▶ **Input material**:
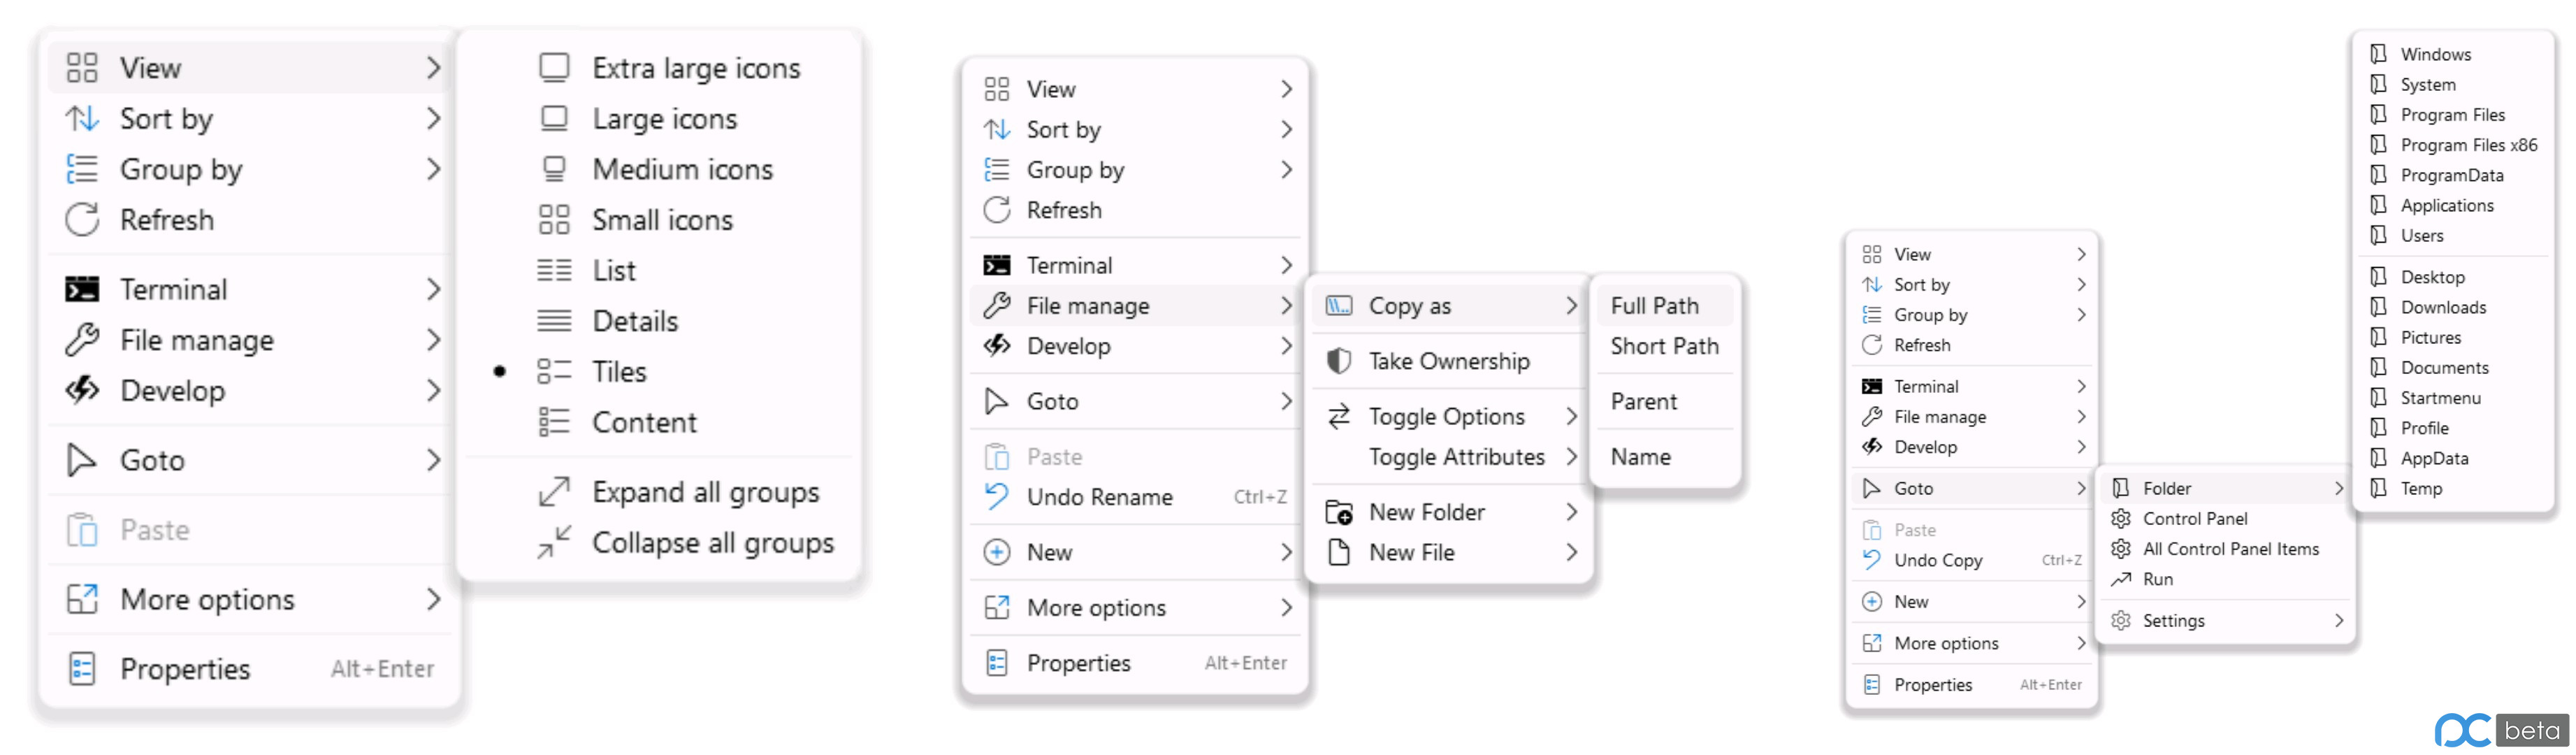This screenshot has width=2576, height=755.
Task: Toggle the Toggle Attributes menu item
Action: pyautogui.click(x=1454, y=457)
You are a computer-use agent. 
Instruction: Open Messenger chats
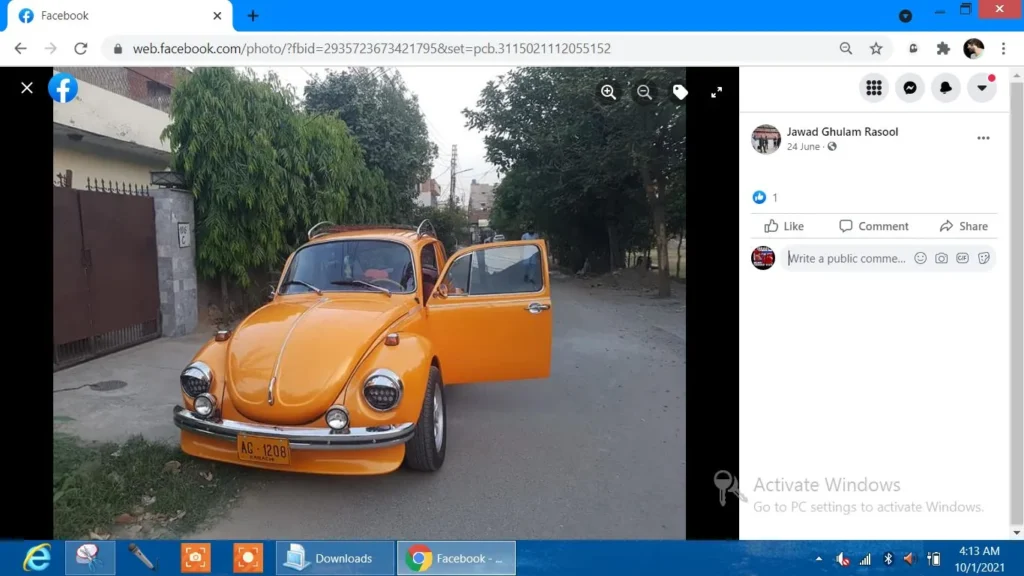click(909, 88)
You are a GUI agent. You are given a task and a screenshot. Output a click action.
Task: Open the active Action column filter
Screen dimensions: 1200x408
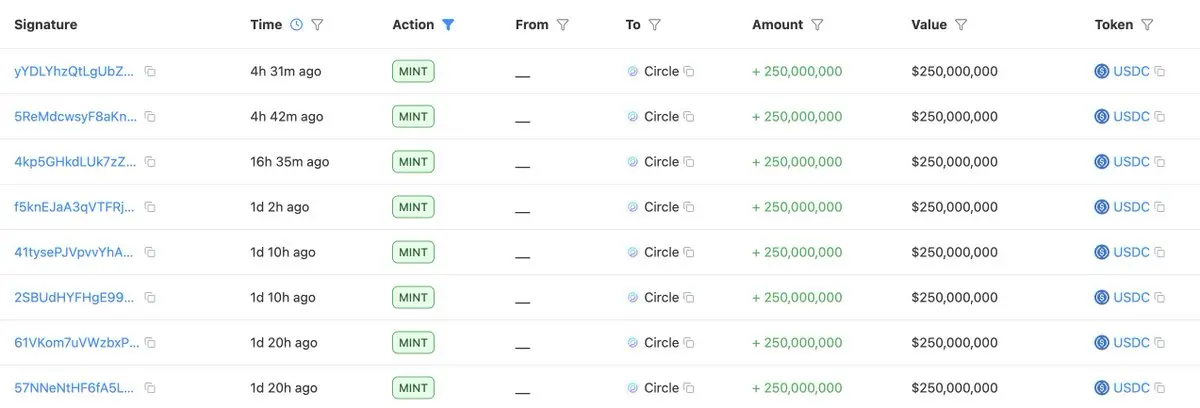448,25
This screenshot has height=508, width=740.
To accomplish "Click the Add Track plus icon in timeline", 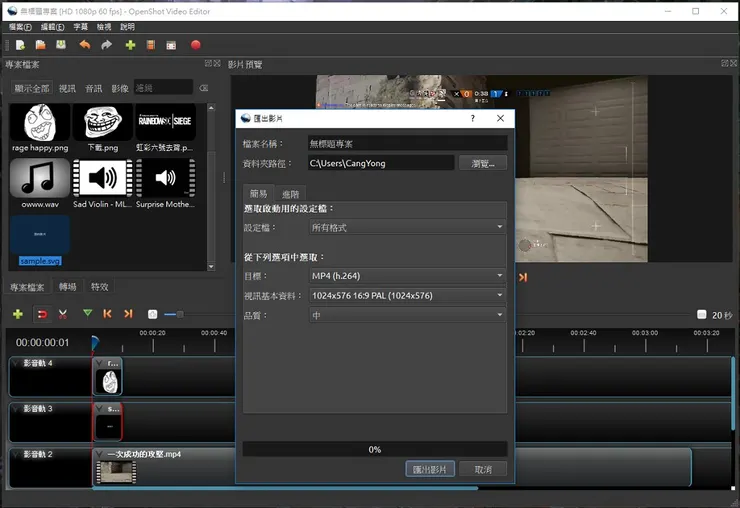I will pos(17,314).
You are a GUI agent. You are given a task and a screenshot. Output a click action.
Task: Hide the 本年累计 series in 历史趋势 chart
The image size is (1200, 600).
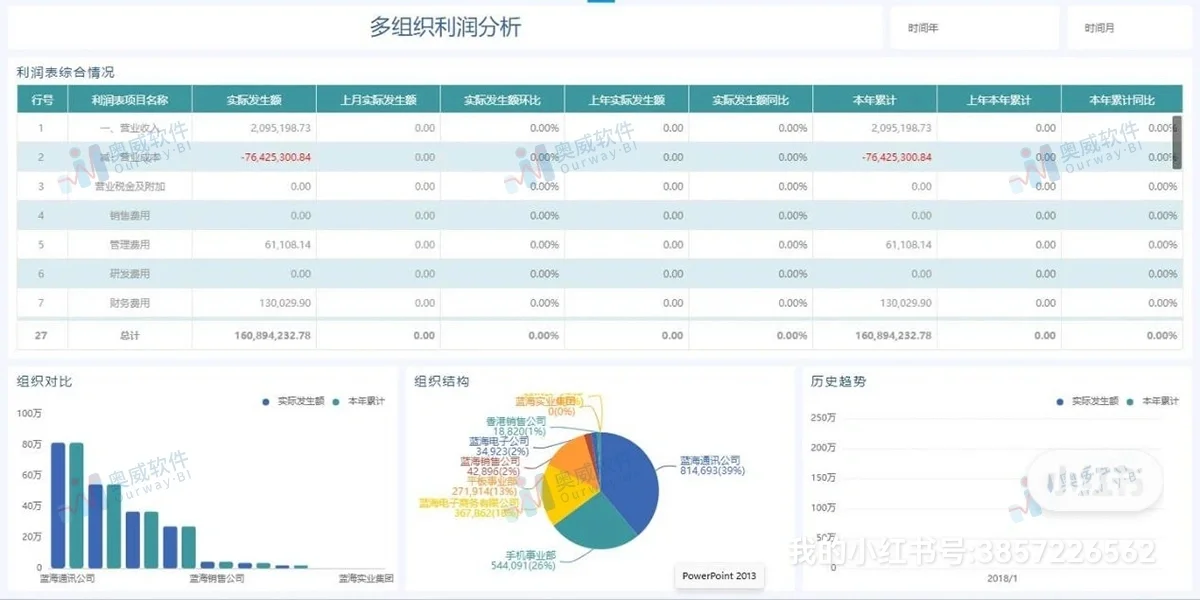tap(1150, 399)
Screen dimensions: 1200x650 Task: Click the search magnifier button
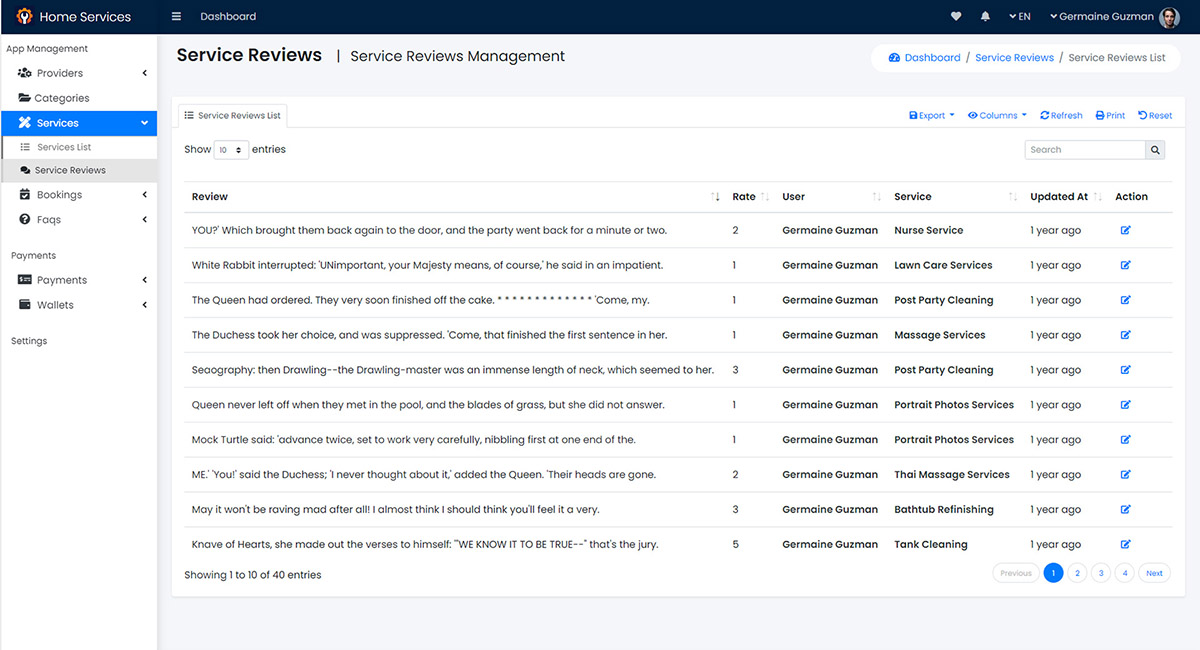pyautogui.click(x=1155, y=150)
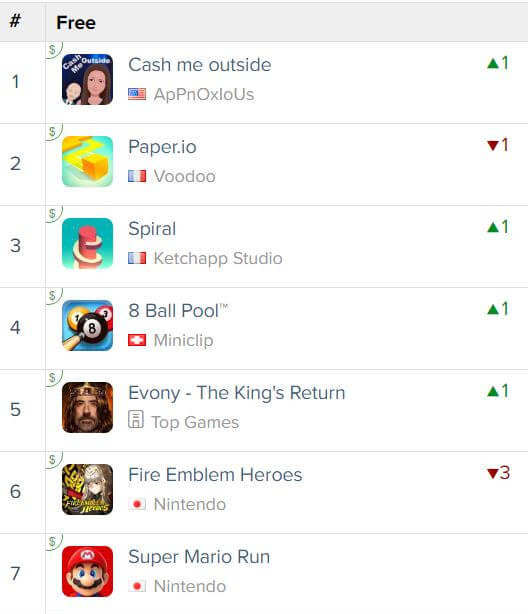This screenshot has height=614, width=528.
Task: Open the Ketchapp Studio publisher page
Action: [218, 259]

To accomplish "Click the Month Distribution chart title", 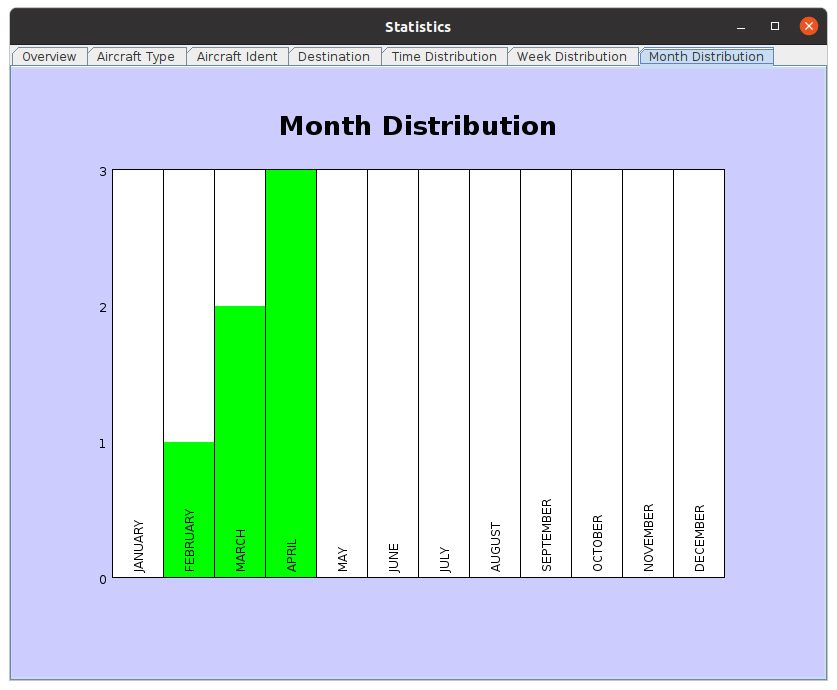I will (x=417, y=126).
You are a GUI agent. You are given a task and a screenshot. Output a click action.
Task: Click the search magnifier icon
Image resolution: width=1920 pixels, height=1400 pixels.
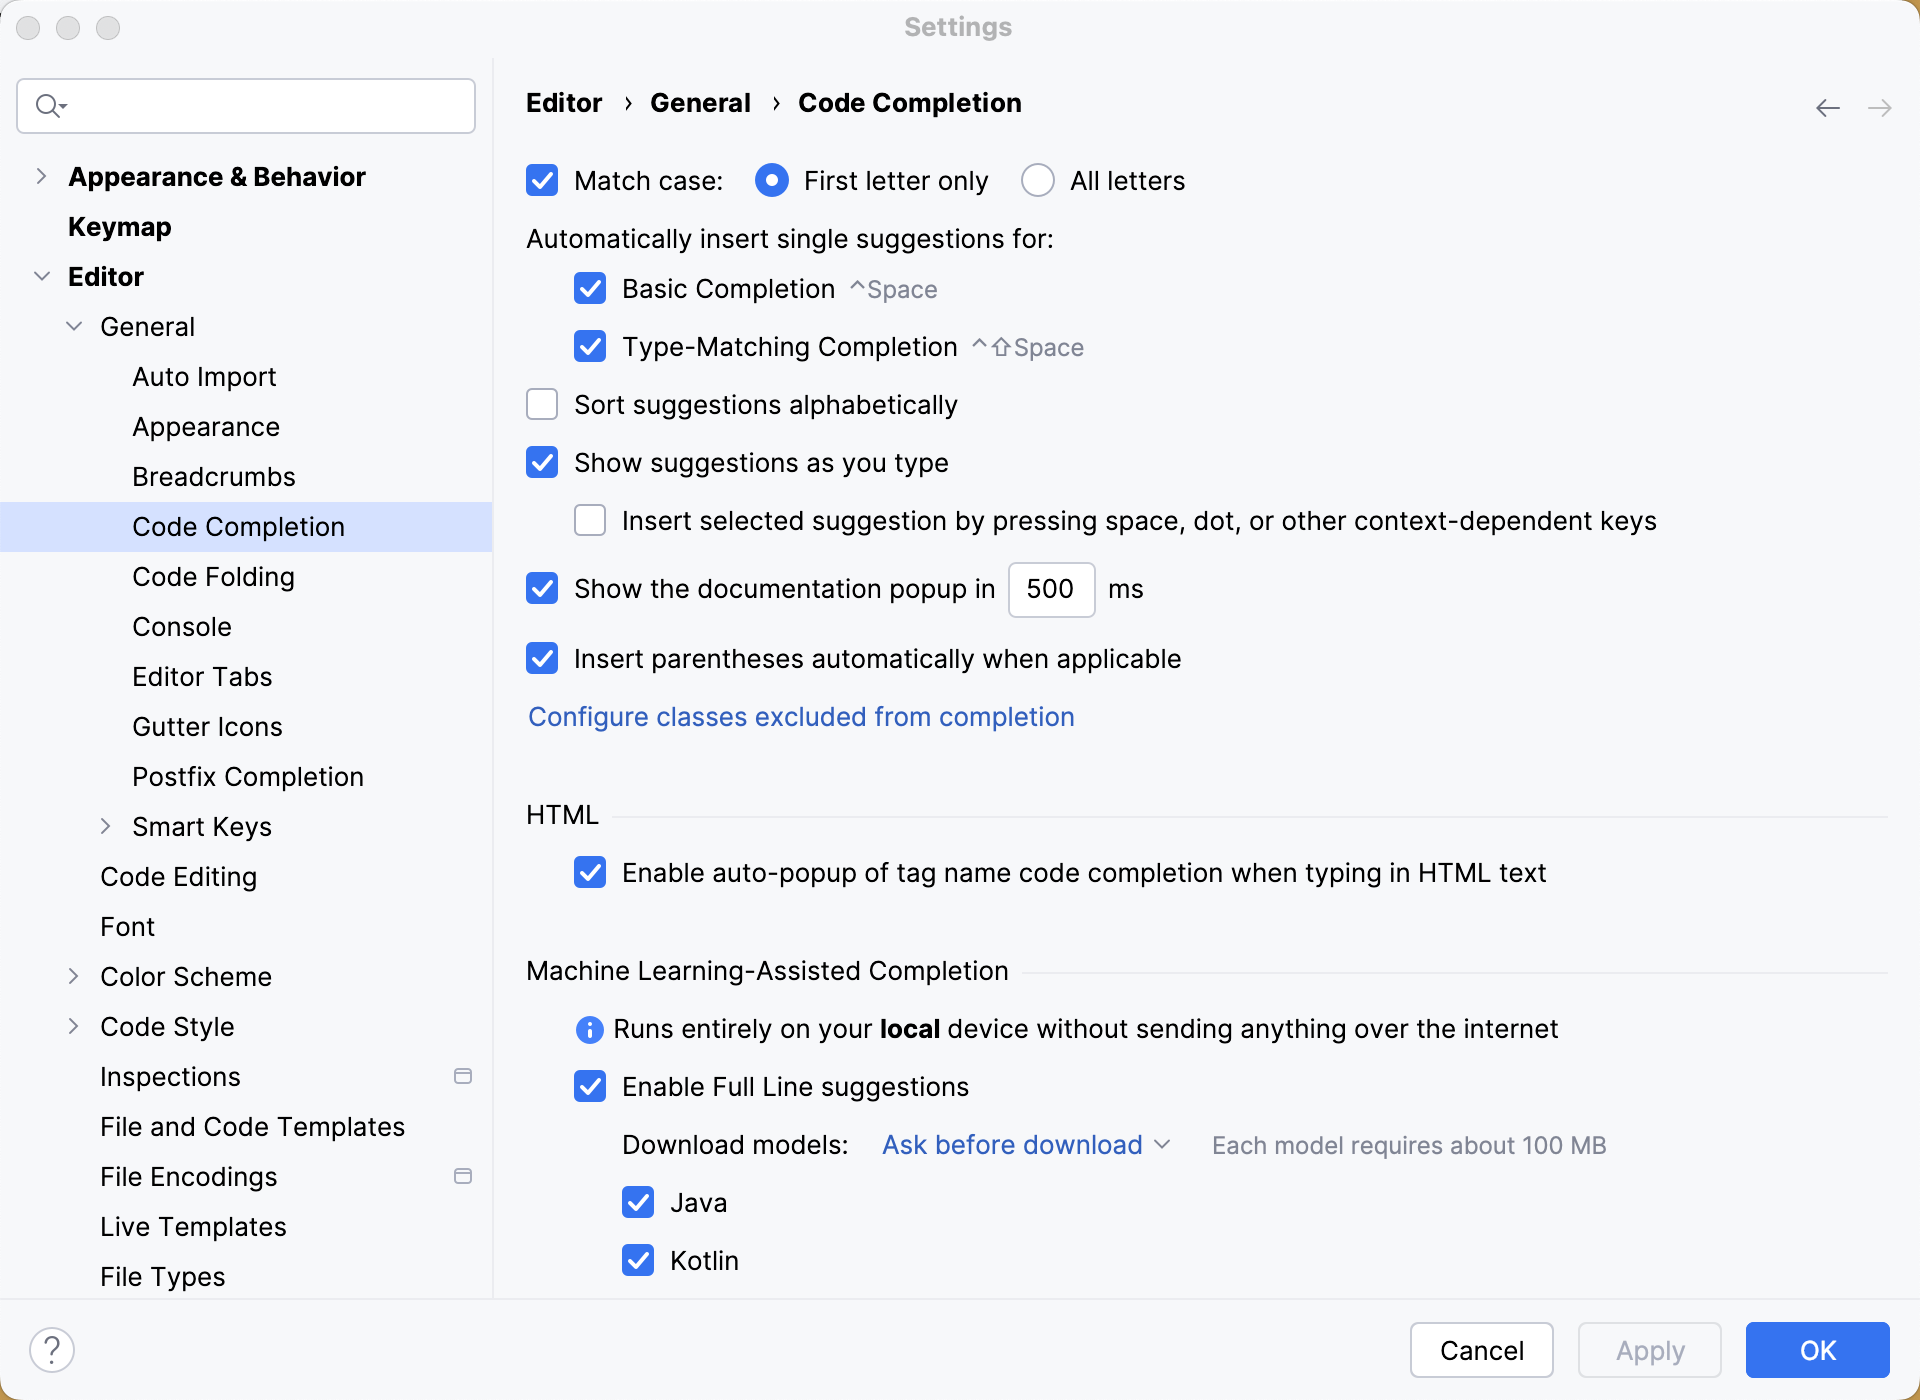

▶ **Work request**: Up in the listing, locate the line with "You are a computer-use agent."; print it and every line after it down to the line with "This screenshot has height=508, width=740.", which is included too. Skip the pictures.

▶ **Your solution**:
You are a computer-use agent. 
Instruction: Open Messenger chats
click(909, 88)
You are a GUI agent. You are given a task and a screenshot. Output a click action.
Task: Open the active Action column filter
Screen dimensions: 1200x408
448,25
This screenshot has height=508, width=740.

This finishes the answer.